## [WHAT THE TASK ASKS]
All lines with the word "message" are to be found and copied from the listing.

## [RECORDS PROVIDED]
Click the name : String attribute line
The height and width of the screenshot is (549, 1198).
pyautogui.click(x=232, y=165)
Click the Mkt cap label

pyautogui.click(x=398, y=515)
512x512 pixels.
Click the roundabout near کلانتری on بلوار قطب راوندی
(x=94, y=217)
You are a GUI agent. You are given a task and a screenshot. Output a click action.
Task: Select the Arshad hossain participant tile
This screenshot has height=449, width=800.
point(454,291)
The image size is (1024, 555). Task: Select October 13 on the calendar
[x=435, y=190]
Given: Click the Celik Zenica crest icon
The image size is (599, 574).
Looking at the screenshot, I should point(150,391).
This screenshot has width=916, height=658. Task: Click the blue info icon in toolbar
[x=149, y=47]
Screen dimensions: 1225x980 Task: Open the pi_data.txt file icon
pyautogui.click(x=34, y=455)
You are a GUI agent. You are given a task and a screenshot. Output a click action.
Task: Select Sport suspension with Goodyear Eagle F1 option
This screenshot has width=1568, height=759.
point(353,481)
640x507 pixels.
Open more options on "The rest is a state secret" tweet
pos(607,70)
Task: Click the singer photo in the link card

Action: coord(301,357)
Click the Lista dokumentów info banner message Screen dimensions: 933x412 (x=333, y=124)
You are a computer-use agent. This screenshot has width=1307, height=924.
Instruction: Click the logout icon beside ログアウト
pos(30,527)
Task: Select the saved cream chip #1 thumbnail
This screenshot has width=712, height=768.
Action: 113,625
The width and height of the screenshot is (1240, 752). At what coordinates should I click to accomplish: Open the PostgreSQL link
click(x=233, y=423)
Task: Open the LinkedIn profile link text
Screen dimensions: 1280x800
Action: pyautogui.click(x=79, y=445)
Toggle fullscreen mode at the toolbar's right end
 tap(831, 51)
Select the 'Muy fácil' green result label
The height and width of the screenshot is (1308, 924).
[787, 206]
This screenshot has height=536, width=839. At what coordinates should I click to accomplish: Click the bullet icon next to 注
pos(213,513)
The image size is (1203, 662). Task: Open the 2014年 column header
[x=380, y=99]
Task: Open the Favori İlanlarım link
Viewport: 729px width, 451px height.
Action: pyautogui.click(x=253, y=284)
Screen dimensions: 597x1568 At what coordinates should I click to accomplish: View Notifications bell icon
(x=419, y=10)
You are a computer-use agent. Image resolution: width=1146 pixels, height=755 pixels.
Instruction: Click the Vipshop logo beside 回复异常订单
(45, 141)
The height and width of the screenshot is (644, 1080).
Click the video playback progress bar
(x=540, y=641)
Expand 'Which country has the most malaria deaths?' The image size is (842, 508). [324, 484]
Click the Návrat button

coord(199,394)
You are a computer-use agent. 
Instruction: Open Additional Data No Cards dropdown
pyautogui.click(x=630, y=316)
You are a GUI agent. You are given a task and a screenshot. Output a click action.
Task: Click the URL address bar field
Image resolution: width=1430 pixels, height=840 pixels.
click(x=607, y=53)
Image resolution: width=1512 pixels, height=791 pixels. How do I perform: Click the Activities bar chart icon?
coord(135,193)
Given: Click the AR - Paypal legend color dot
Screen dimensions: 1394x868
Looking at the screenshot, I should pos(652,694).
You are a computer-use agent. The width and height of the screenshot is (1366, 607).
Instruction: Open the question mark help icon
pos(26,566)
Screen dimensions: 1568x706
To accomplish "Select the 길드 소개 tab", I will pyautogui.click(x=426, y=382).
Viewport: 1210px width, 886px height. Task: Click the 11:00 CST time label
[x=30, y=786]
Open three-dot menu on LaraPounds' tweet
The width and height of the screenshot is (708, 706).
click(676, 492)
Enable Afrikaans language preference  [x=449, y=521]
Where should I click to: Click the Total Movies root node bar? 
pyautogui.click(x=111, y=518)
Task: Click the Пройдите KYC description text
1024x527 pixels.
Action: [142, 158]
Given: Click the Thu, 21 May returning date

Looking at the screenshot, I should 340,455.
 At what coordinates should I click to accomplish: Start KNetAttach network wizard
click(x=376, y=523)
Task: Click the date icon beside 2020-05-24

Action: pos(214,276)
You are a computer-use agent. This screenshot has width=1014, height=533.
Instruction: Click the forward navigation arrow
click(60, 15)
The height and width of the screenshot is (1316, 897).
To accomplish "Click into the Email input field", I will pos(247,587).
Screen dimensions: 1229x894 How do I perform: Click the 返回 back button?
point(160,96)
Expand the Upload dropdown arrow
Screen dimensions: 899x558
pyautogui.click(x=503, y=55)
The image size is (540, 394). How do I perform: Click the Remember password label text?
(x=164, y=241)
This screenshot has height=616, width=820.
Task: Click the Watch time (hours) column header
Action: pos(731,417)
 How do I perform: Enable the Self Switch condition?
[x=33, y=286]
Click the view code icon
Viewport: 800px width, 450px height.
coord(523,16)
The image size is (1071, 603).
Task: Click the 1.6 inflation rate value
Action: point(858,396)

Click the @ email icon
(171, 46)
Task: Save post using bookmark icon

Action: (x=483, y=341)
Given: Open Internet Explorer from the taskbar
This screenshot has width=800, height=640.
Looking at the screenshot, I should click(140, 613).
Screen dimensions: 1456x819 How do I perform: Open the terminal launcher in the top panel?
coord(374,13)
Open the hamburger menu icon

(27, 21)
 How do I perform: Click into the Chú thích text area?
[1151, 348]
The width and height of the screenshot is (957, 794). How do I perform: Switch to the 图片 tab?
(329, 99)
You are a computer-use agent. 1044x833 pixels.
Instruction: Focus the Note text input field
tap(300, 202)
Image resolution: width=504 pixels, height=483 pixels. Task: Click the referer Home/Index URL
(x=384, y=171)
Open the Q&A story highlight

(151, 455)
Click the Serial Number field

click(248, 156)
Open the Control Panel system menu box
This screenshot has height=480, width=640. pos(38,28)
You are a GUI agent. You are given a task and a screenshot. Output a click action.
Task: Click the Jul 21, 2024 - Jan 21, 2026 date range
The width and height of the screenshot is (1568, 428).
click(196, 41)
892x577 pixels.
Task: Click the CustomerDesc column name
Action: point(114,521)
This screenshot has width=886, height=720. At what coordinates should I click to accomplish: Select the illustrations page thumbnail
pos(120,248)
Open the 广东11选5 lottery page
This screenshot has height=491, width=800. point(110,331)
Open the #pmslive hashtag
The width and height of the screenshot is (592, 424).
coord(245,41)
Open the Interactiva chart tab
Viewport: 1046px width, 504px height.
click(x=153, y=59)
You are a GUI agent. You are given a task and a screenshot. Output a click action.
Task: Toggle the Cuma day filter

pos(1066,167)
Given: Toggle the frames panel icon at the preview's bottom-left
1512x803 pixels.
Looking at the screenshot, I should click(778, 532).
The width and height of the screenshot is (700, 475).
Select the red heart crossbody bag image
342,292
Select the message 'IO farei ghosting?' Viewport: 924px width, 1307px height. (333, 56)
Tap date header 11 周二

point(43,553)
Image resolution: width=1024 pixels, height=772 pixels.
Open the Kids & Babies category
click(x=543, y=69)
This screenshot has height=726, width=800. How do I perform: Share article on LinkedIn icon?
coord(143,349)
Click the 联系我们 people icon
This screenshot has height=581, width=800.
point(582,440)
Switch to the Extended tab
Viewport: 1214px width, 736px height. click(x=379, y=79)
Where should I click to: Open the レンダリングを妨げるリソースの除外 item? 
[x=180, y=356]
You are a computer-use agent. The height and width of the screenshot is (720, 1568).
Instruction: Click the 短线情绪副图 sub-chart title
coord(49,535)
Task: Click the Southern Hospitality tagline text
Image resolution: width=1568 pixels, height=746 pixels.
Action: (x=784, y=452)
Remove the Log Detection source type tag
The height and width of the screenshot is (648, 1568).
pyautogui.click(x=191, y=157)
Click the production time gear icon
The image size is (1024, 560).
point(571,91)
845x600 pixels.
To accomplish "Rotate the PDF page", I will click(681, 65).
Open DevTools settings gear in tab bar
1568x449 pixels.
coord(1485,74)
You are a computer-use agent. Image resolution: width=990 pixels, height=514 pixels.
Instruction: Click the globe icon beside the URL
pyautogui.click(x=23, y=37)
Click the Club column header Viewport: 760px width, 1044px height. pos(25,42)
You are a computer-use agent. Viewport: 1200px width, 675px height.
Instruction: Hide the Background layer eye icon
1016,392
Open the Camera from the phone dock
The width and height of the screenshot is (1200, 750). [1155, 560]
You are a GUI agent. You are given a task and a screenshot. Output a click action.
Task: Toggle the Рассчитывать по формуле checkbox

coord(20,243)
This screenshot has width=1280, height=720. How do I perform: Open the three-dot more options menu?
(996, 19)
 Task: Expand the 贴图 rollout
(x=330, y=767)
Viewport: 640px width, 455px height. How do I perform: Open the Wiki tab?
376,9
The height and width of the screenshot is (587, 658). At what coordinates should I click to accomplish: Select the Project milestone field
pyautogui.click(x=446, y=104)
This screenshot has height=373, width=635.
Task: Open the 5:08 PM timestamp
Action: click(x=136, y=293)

## [RESPONSE]
Click the Lista dokumentów info banner message Screen dimensions: 933x412 (x=333, y=124)
Select the message 'IO farei ghosting?' Viewport: 924px width, 1307px height. (333, 56)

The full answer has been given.